Sur l’application de l’article L. 600-5-1 du code de l’urbanisme :

12. Aux termes de l’article L. 600-5-1 du code de l’urbanisme : « Le juge administratif qui, saisi de conclusions dirigées contre un permis de construire, de démolir ou d’aménager, estime, après avoir constaté que les autres moyens ne sont pas fondés, qu’un vice entraînant

l’illégalité de cet acte est susceptible d’être régularisé par un permis modificatif peut, après avoir invité les parties à présenter leurs observations, surseoir à statuer jusqu’à l’expiration du délai qu’il fixe pour cette régularisation. Si un tel permis modificatif est notifié dans ce délai au juge, celui-ci statue après avoir invité les parties à présenter leurs observations ».

13. Eu égard au motif d’annulation du permis de construire retenu au point 10 du présent jugement, il n’y a pas lieu de faire application des dispositions précitées de l’article L. 600-5-1 du code de l’urbanisme.

Sur l’application de l’article L. 761-1 du code de justice administrative :

14. Il y a lieu, dans les circonstances de l’espèce, de mettre à la charge de la ville de

Paris, partie perdante, la somme de 1 500 euros, au titre des frais exposés par le syndicat des copropriétaires du […] et non compris dans les dépens. En revanche, les dispositions de l’article L. 761-1 du code de justice administrative font obstacle à ce que soit mise à la charge du requérant, qui n’est pas la partie perdante dans la présente instance, la somme que M. P. demande au titre des frais exposés par lui et non compris dans les dépens.

DÉCIDE:

Article 1er: L’arrêté du 7 septembre 2016 par lequel le maire de la ville de Paris a accordé à M.
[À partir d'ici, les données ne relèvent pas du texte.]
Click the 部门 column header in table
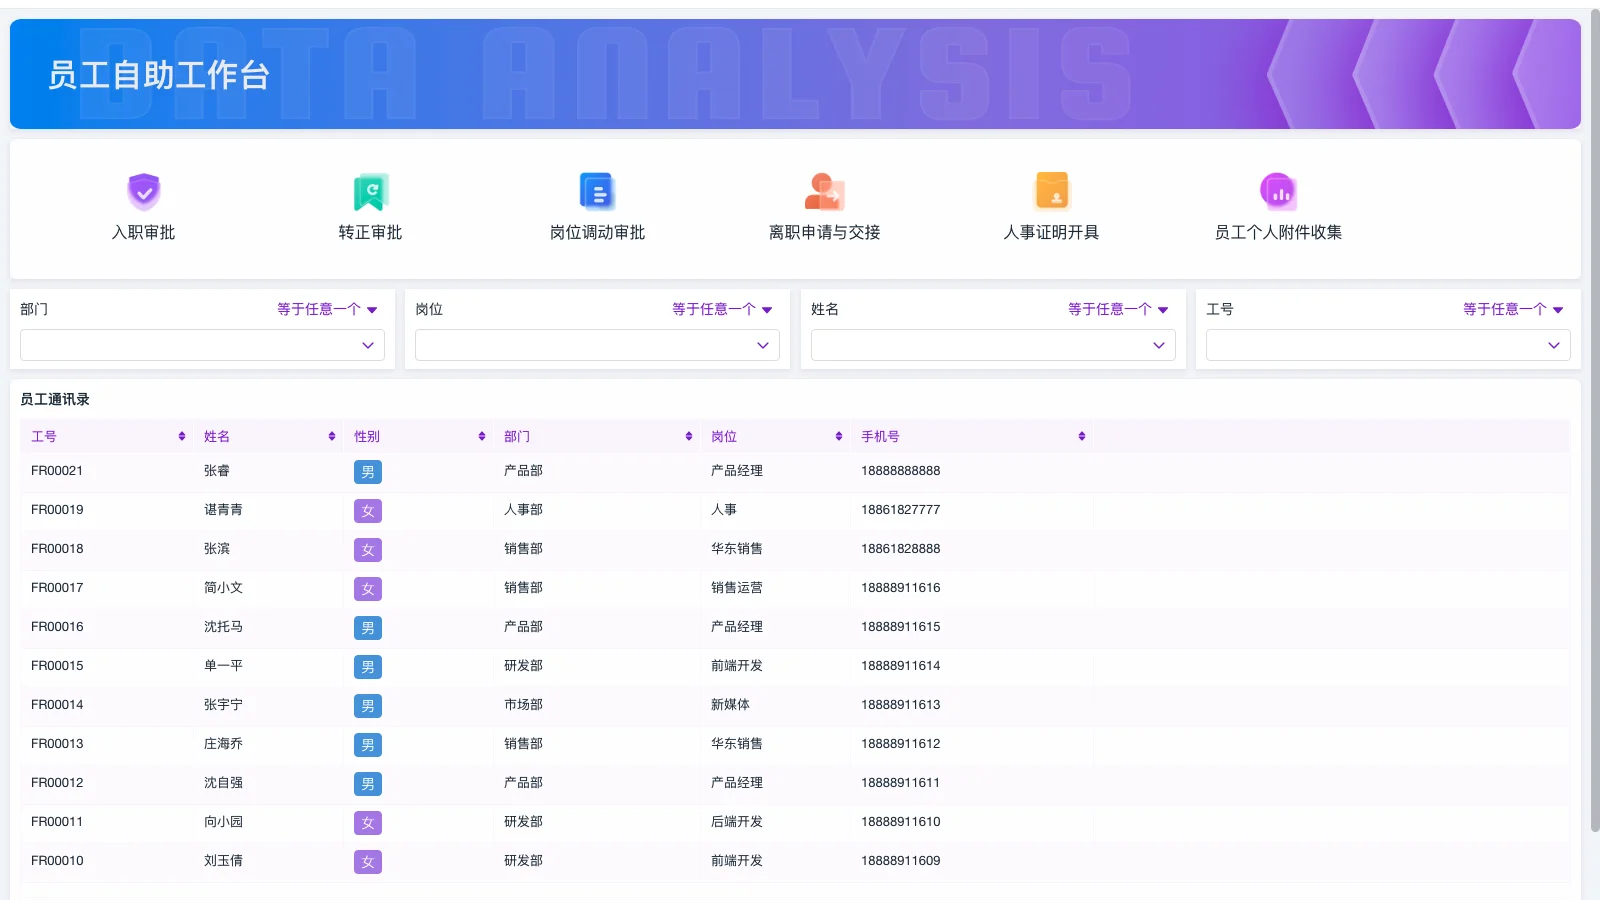This screenshot has width=1600, height=900. (x=517, y=436)
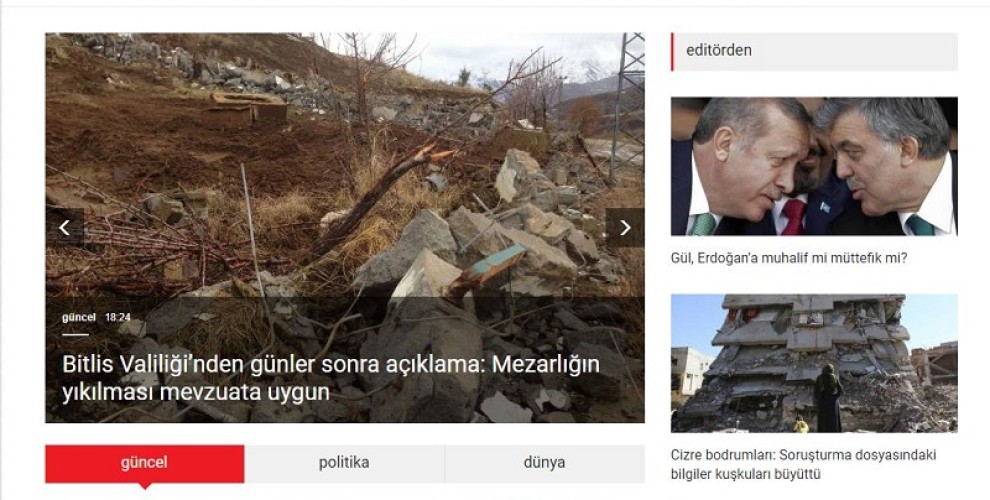The height and width of the screenshot is (500, 990).
Task: Select the güncel tab
Action: pyautogui.click(x=145, y=464)
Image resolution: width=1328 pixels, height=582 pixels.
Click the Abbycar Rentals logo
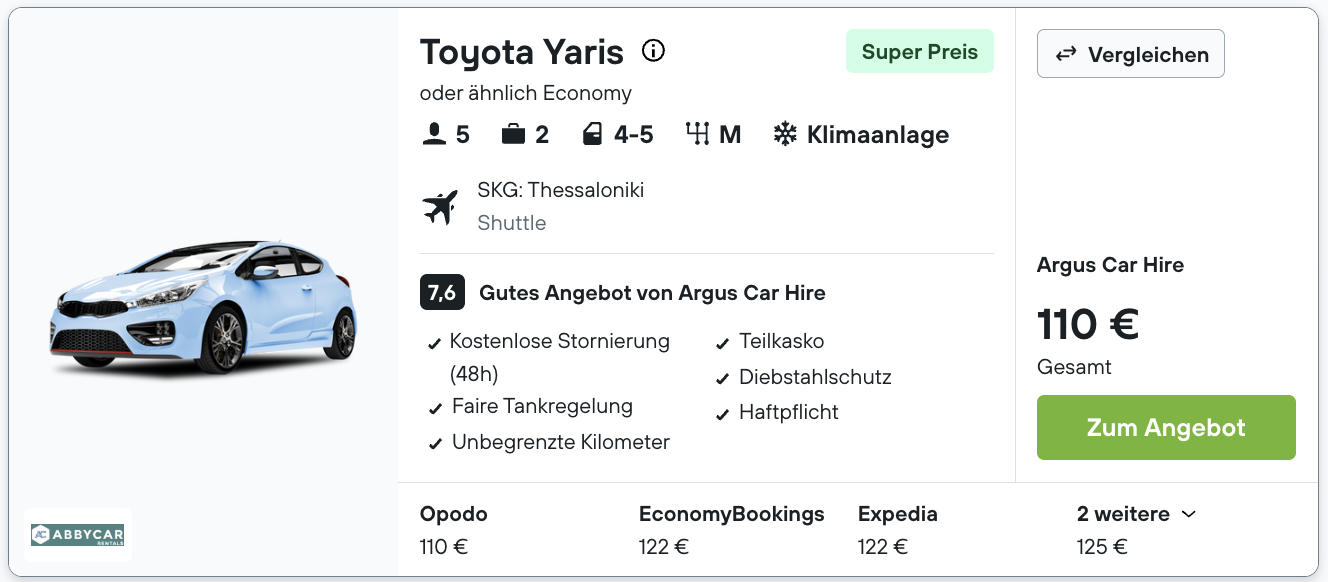click(x=78, y=535)
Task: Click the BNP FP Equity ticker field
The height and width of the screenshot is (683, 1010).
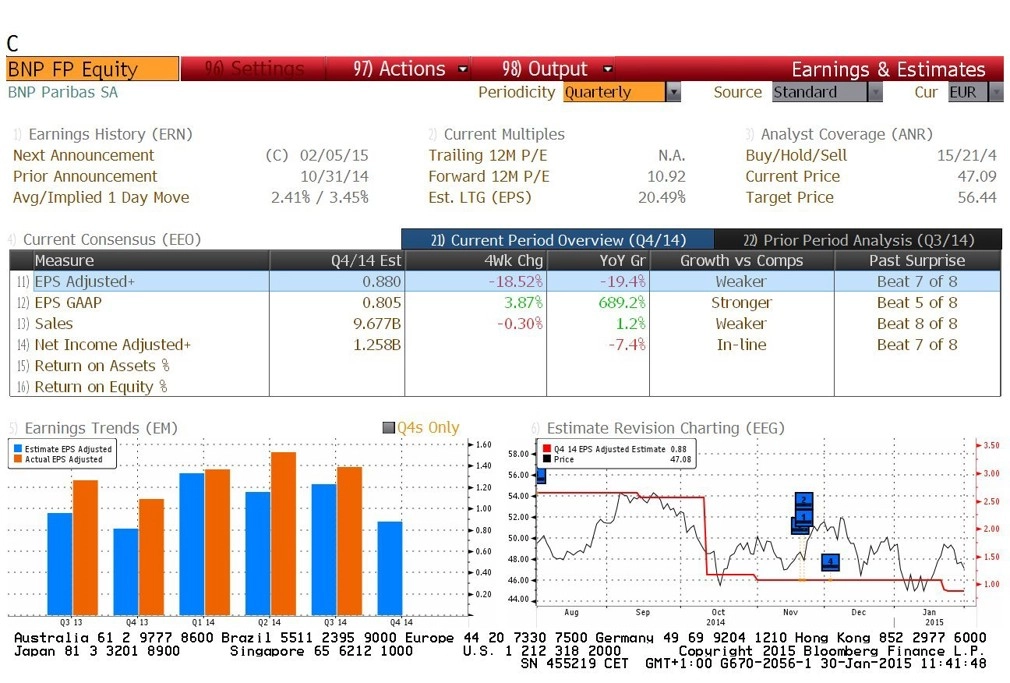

P. un permis de construire et la décision du 18 janvier 2017 par laquelle il a rejeté le recours gracieux formé contre cet arrêté, sont annulés.



Article 2 : La ville de Paris versera au syndicat des copropriétaires du […] la somme de 1 500 euros en application de l’article L. 761-1 du code de justice administrative.

Article 3: Les conclusions présentées par M. P. sur le fondement des articles L. 600-5-1 du code de l’urbanisme et L. 761-1 du code de justice administrative sont rejetées.

Article 4: Le présent jugement sera notifié au syndicat des copropriétaires du […], à la ville de Paris et à M. A. P. Une copie en sera transmise au procureur de la République près le

Tribunal de grande instance de Paris en application de l’article R. 751-10 du code de justice administrative.